Stated problem 1:
In the Ironman post, how many of the fifteen men in the first race completed it?
Stated problem 2:
Reproduce the Ironman post word for word between "Posted October 3, 2017" and "on Oct. 14.", inclusive.

Supplied text:

Posted October 3, 2017
You know them. They’re your friends, neighbors and work colleagues, men and women, who in their spare time are “Ironmen.” For shlubs like yours truly, summer is about relaxation – trying not to break a sweat. For more than 2,000 Ironman triathletes, summer was about training and qualifying in races around the world for the Big Daddy of Ironman competitions, the 2017 Ironman World Championship in Hawaii on Oct. 14.
Swim, bike, run. Ironman competitions were conceived as the ultimate test of athletic prowess. Competitors must consider the gear they wear, ride and bring during each of the three legs. In each phase, natural gas and oil play important roles to help the athletes get over the finish line.
Dreamed up by U.S. Navy Cmdr. John Collins in 1978 to settle an argument over which athletes were more fit – swimmers, cyclists or runners – he proposed the first Ironman triathlon. Fifteen men participated in that first race, which includes 2.4-mile swim, 112-mile bike race and the 26.2-mile marathon. Only 12 completed it. Today, athletes from more than 50 countries compete.
For the world championship, competitors will make their way to Kailua Pier in Kailua-Kona, on the western coast of the Big Island of Hawaii to start the elite race’s arduous, 140.6-mile trek. To start, the triathletes will swim across Kailua Bay, with the sun rising over Mt. Hualalai in the background. As they line up they’ll adjust swimming goggles before diving into the bay’s warm, blue water.

Screen grounding examples:
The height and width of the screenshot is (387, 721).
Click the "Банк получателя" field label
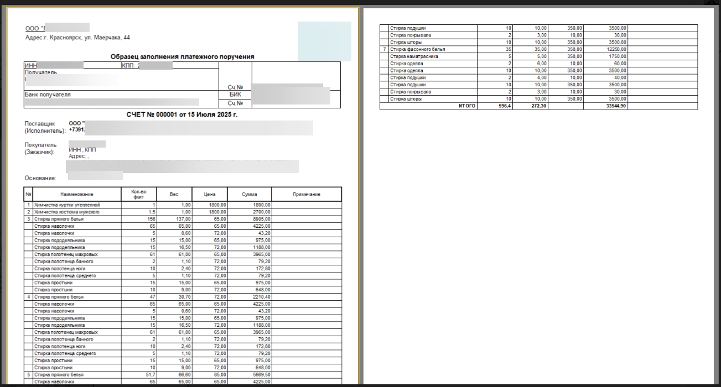(x=48, y=95)
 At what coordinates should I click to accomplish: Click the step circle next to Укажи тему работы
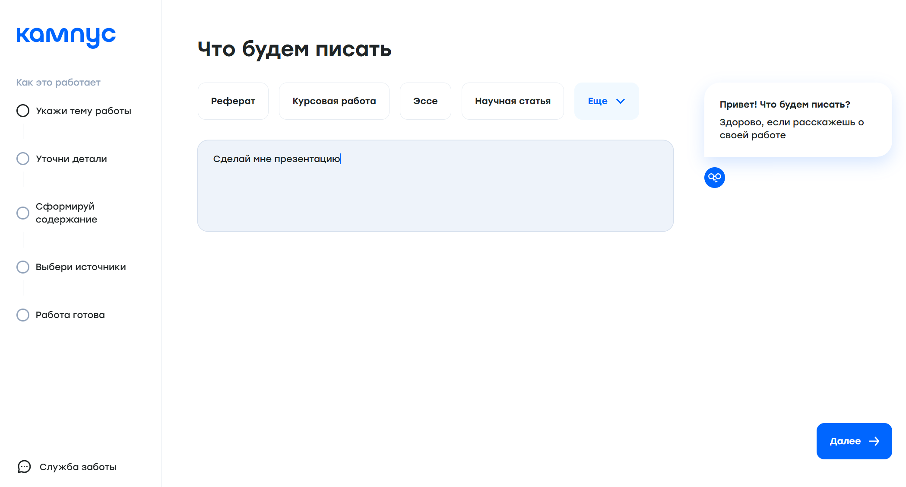pyautogui.click(x=22, y=111)
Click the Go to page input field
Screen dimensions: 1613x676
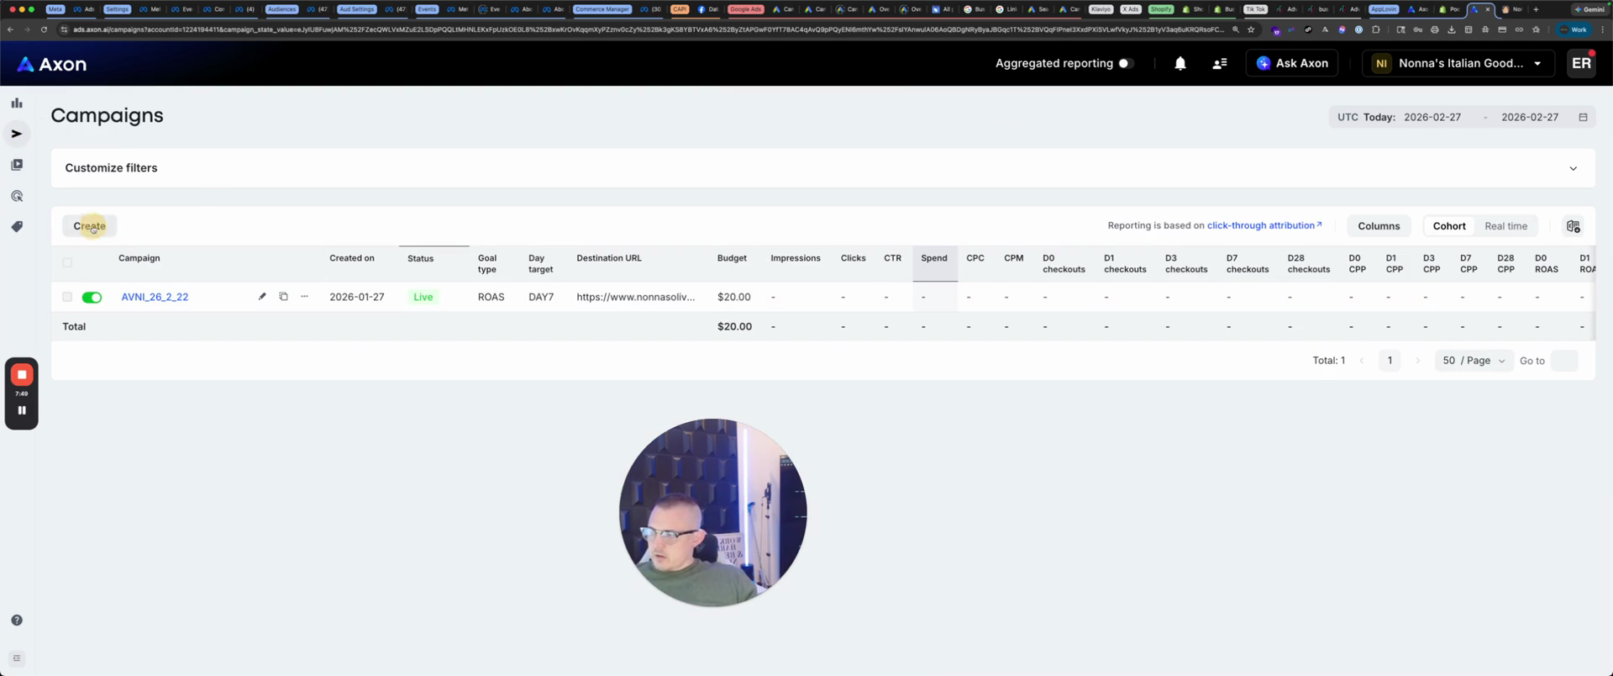coord(1563,361)
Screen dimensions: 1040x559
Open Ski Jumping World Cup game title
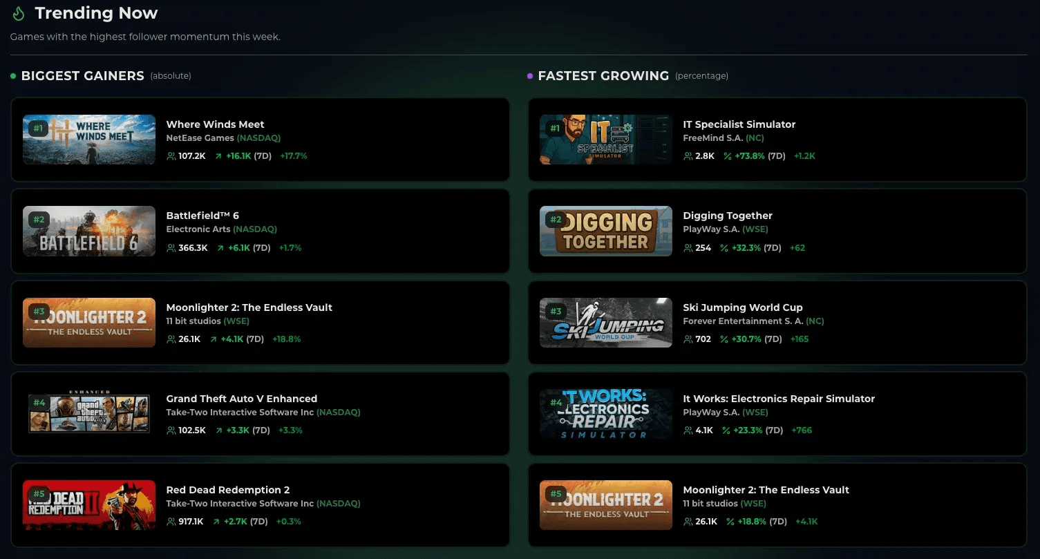coord(742,307)
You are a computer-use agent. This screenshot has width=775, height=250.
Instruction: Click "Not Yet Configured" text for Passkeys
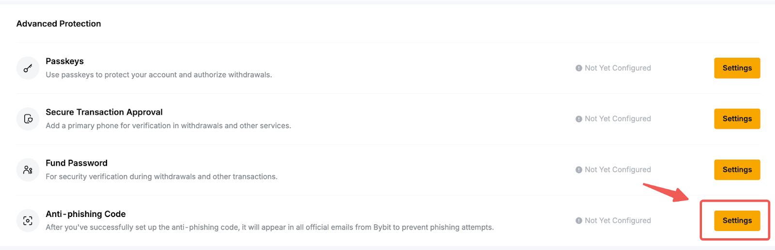618,68
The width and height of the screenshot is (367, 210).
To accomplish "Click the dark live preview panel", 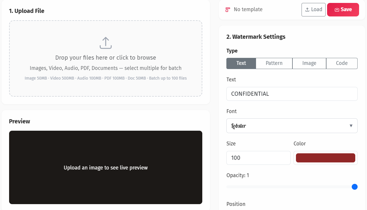I will point(105,167).
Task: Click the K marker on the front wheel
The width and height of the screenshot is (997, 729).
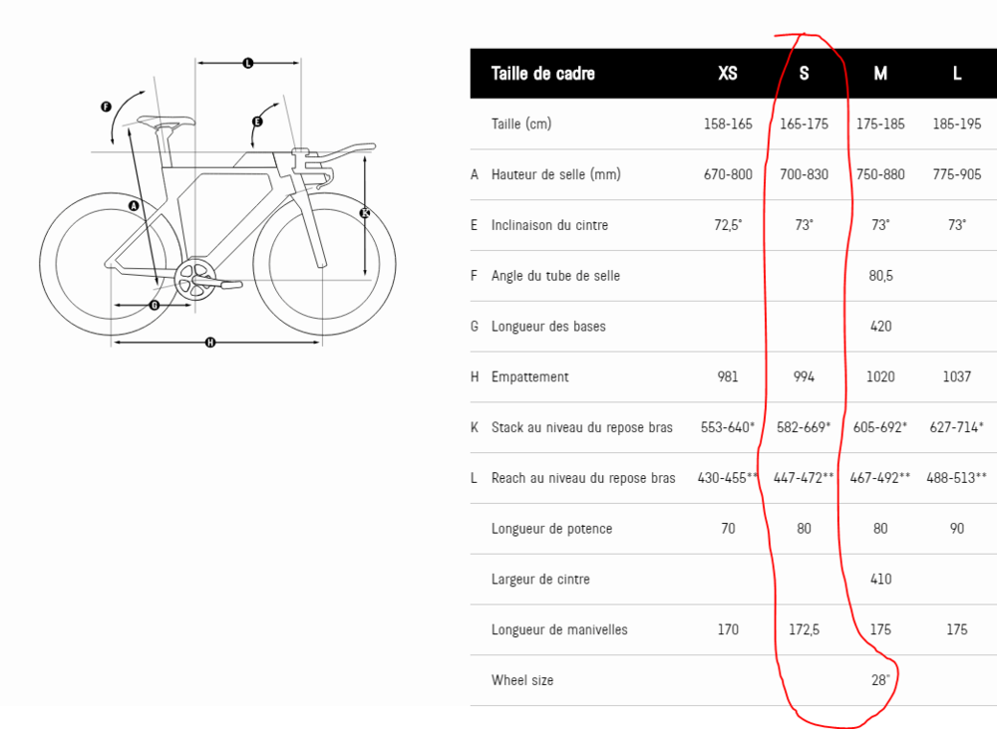Action: tap(364, 212)
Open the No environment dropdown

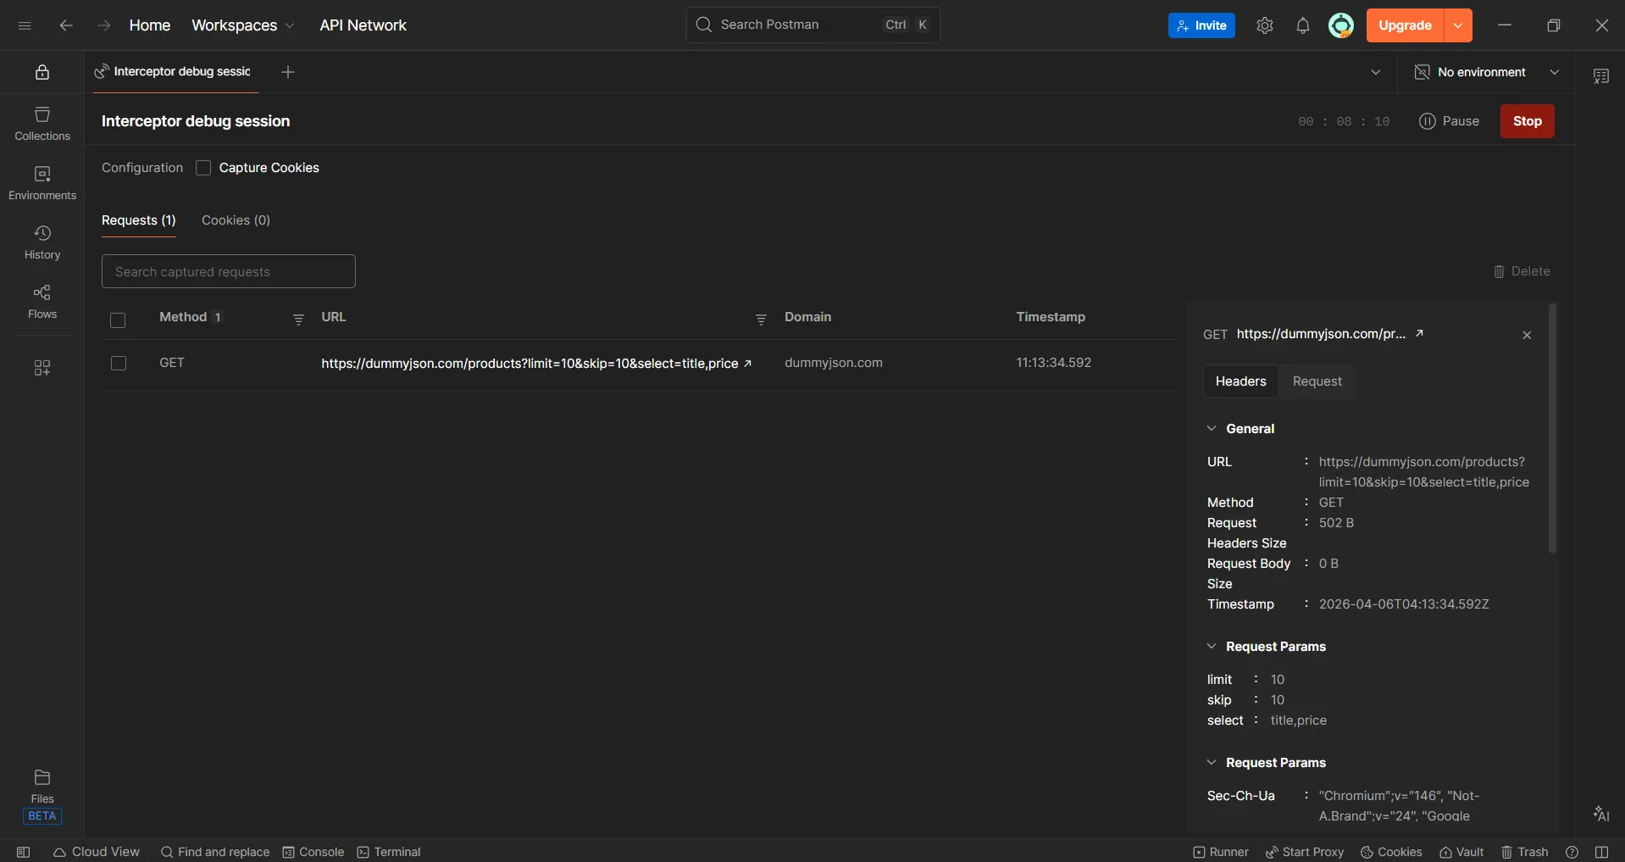(x=1487, y=72)
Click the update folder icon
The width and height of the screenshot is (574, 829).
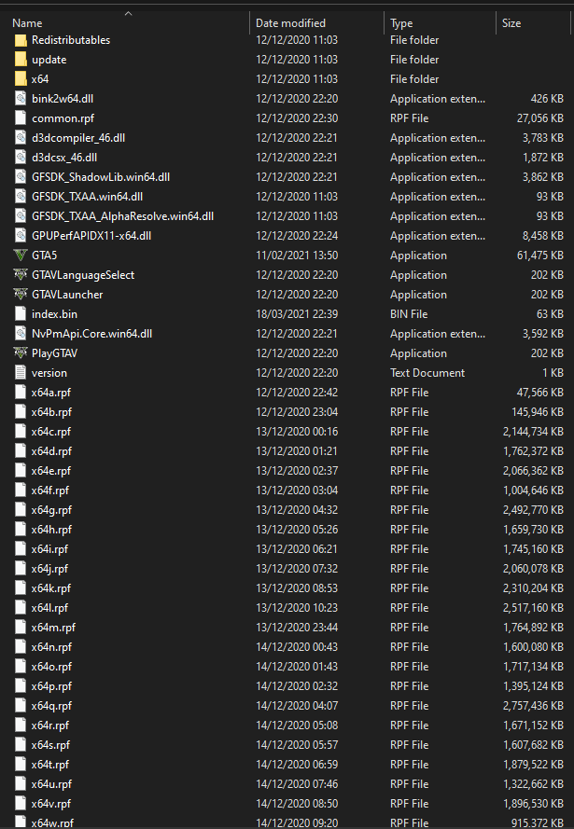pyautogui.click(x=21, y=60)

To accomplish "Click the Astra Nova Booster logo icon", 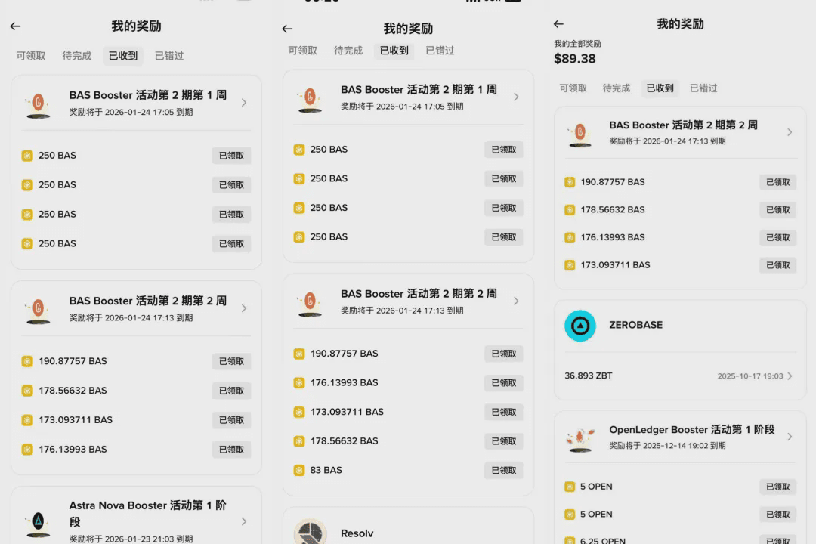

Correct response 1:
Only 12 completed it.

Correct response 2:
Posted October 3, 2017
You know them. They’re your friends, neighbors and work colleagues, men and women, who in their spare time are “Ironmen.” For shlubs like yours truly, summer is about relaxation – trying not to break a sweat. For more than 2,000 Ironman triathletes, summer was about training and qualifying in races around the world for the Big Daddy of Ironman competitions, the 2017 Ironman World Championship in Hawaii on Oct. 14.